Pegando o gancho do último texto O Tempo e a Transcendência, surgiram algumas questões: a consciência é algo anterior à existência ou se dá no devir?
Tradições espirituais falam de uma única consciência que se fragmenta para experienciar a realidade, o que implicaria que a consciência já estaria dada antes de qualquer manifestação. Outras tradições, veladamente ou explicitamente, falam que a consciência precisa ser alcançada, como se fosse um ponto de chegada.
Se conectarmos com o texto anterior, podemos supor a alma como um programa de nível de interface máquina/mente, portanto, coletiva. Esse programa seria aproximado entre todos os seres de uma mesma espécie, mas, de alguma forma, também se relacionaria com seres de outras espécies, já que, seguindo uma linha de emaranhamento, todos os seres partem de um princípio em comum e se afetam no devir. O que há de comum entre eles seria a anima mundi, o programa essencial de sua linhagem, que se bifurca indefinidamente.

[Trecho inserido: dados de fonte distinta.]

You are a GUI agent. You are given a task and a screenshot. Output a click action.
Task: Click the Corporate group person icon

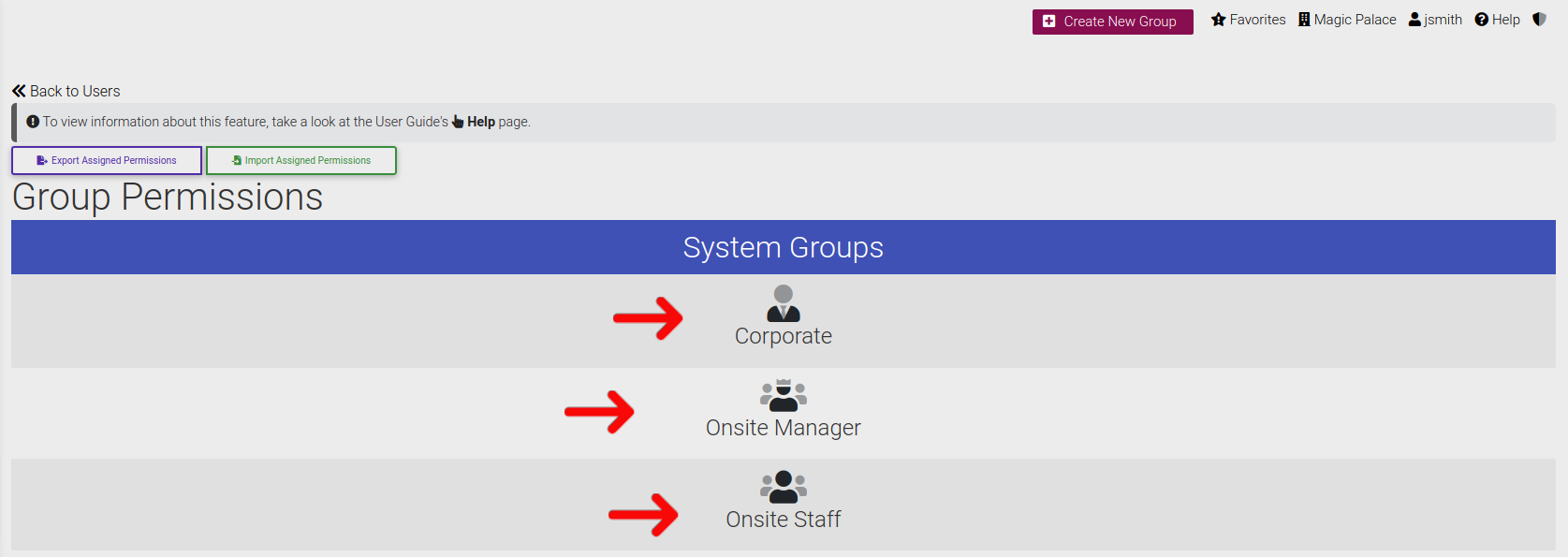coord(784,303)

A consciência seria, portanto, o resultado de relacionamentos complexos e não estaria presente na imanência sem a complexidade proporcionada pelo devir. Ela não seria um ponto de partida, pois, onde há o nada da imanência latente, não há relação para diferir uma coisa da outra. No nada, não há distinção, não há o que medir. Ser consciente é distinguir entre nuances e, a partir disso, gerir o que torna um ser mais potente. A consciência está diretamente ligada ao devir, que é uma medida de tempo — a medida de um estado para outro numa linha progressiva para nós. Talvez essa medida se manifeste de diferentes formas para consciências de outras naturezas, mas sempre de alguma forma o devir implica numa dimensão de medição entre estados diferenciados.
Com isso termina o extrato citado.